碧きユメに! 39ラスト回

ひとかけらの幸 39最終回

数日後、アンディはウードルフをスコットに引き会わせた。二人は、握手をし話をし、云いたいことを、互いに云い、聴き云い、交わす。
そこには、やがて親しさを増していく空気も湧く。

いくら立派な話内容でも肌合いが悪ければその内容が成就することはない。
ここでも、企業は人なり!の金言通り、人が資産とはよく云ったものだ。
いや、同情社会と云う方が合っている。

アンディのスコットに対するプレゼンスは成功した。提案はほぼ全部といっていいくらい受け入れられた。
同時にアンディは新たに興した寝台車の会社に出資することを、この時すでに、目論んでいた。

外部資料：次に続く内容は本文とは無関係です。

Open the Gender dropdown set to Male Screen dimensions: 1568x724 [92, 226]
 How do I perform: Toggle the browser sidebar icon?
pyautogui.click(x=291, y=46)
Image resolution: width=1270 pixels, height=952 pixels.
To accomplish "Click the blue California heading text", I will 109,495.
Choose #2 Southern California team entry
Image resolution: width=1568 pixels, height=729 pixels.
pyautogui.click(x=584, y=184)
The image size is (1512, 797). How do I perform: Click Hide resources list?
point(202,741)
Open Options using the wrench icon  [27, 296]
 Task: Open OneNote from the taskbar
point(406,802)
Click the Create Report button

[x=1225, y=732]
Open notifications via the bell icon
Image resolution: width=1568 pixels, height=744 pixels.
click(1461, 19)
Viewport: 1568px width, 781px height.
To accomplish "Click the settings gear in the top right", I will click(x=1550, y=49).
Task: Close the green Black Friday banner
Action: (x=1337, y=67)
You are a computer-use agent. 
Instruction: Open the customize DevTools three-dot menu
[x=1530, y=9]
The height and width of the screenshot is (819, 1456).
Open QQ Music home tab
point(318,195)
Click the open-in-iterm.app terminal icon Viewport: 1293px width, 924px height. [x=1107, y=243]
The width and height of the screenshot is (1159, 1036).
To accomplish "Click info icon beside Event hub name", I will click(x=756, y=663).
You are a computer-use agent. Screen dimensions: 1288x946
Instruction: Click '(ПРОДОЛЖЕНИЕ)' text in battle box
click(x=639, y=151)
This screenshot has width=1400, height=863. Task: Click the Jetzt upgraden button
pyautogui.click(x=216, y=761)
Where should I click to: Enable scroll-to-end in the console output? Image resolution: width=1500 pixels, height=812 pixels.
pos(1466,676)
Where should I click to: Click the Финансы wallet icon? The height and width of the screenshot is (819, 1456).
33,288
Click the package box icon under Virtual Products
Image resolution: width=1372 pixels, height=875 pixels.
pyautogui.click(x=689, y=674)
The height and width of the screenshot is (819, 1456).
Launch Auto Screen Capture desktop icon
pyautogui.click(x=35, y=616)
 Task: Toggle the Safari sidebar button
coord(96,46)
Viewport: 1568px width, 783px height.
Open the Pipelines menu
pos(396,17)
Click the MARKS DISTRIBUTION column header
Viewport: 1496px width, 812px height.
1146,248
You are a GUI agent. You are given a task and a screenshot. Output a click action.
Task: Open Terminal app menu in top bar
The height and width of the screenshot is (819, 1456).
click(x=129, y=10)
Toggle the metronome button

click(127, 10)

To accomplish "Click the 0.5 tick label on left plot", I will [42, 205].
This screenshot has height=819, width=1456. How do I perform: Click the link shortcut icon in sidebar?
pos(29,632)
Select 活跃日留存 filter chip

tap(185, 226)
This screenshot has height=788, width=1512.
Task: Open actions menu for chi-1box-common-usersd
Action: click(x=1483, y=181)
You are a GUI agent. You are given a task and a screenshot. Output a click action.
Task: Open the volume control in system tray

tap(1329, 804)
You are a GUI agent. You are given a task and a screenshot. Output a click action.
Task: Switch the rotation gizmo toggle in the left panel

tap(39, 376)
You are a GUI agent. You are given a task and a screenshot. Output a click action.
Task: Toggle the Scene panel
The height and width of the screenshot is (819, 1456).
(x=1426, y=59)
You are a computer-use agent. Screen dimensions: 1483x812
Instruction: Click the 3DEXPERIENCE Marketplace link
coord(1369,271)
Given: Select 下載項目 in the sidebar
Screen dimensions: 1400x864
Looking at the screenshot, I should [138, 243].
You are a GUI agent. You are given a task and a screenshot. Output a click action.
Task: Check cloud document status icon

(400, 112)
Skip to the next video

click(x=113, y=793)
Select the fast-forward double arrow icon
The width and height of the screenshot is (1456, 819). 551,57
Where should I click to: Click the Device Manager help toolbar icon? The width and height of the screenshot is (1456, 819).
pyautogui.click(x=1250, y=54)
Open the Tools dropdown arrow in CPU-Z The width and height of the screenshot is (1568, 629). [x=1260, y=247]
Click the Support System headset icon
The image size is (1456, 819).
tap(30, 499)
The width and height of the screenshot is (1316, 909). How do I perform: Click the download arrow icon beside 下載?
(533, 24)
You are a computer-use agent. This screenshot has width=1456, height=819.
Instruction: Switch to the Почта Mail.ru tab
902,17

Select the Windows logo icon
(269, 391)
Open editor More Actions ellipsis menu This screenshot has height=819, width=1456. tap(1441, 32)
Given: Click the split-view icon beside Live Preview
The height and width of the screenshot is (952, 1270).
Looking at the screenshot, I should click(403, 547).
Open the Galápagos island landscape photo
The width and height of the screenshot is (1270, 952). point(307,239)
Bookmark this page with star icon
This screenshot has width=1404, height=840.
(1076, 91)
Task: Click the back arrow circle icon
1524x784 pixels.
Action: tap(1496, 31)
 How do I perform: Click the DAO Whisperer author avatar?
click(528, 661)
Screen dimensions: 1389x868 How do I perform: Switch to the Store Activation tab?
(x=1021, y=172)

世界ナンバーワンな億万長者へと上り詰める確かな一歩を、巨大な手掛かりを、目の前にする。


空に黒い雲が覆う。天地が真っ暗に。
今しがたまでの青空を突き破るように現れ、バサバサと雨音激しく、屋根を、窓を、殴る。
故郷スコットランドで慣れ親しんだ特異な北風、通り雨、それがよぎる。

親しみある手紙を手にしてる手が、背が、目が、ガタガタ。
背中ぐちゃぐちゃ事件以来の親友となったアビーからの手紙。これをくちゃくちゃに握り、その手から絨毯に、力なく、落ちる手紙。

さっそく事の真偽を確かめるため、探偵事務所を、有能なスタッフらを、現地ソフィー周辺の許へと派遣。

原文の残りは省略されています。